TASK PROMPT =>
Include only the line with "第2巻 (1344, 679)" and the lines after it, each reproduced exactly as it stands in the entries below.

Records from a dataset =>
· · ·

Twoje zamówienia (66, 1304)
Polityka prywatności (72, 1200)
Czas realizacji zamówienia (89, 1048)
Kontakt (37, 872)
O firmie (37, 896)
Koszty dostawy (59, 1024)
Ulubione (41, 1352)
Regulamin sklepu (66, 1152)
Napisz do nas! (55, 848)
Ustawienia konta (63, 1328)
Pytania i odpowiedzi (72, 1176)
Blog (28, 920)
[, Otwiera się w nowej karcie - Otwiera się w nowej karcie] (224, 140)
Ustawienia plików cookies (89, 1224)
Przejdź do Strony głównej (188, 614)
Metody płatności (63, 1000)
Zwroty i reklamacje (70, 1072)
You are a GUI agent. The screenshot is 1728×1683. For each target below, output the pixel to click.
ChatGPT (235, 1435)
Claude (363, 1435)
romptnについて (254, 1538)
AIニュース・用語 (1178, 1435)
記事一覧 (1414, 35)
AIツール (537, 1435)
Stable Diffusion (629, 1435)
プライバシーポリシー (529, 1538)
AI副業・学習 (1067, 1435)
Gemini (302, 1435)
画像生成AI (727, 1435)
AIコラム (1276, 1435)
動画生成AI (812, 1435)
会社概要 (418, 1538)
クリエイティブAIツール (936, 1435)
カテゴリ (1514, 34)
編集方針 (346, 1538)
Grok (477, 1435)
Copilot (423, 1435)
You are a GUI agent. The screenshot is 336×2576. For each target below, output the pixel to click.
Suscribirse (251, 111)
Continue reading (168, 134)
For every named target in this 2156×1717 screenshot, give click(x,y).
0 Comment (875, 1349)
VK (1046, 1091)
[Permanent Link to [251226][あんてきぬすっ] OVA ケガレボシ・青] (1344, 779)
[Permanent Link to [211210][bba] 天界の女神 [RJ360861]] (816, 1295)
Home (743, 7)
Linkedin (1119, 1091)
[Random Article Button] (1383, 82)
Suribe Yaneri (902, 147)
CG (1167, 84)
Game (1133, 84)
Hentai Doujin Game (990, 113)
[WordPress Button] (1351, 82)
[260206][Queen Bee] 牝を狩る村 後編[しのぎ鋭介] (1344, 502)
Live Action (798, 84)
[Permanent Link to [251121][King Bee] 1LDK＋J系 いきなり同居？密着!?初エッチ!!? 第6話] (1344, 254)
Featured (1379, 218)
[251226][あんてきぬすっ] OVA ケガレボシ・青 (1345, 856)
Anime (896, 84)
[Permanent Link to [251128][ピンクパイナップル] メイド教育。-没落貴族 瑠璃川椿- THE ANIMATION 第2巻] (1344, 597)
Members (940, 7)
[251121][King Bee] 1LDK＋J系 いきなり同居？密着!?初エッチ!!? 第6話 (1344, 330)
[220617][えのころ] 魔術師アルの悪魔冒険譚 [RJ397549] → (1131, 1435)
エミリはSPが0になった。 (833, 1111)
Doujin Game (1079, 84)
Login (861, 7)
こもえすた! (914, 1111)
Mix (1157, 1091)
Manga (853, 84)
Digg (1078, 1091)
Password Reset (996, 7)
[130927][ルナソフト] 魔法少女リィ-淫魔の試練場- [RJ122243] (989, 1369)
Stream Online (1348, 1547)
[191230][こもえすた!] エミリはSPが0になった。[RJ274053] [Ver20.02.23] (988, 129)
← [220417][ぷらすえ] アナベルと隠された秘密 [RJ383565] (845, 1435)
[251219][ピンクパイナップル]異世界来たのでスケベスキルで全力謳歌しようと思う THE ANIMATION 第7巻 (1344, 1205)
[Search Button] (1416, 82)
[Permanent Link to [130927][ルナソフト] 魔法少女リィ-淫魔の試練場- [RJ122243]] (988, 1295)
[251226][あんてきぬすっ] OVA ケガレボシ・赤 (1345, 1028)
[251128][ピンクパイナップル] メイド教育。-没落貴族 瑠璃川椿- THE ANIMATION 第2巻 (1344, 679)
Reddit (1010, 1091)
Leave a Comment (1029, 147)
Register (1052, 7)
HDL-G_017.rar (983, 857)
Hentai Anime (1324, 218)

· · ·

ANSWER BOX =>
[251128][ピンクパイナップル] メイド教育。-没落貴族 瑠璃川椿- THE ANIMATION 第2巻 (1344, 679)
Reddit (1010, 1091)
Leave a Comment (1029, 147)
Register (1052, 7)
HDL-G_017.rar (983, 857)
Hentai Anime (1324, 218)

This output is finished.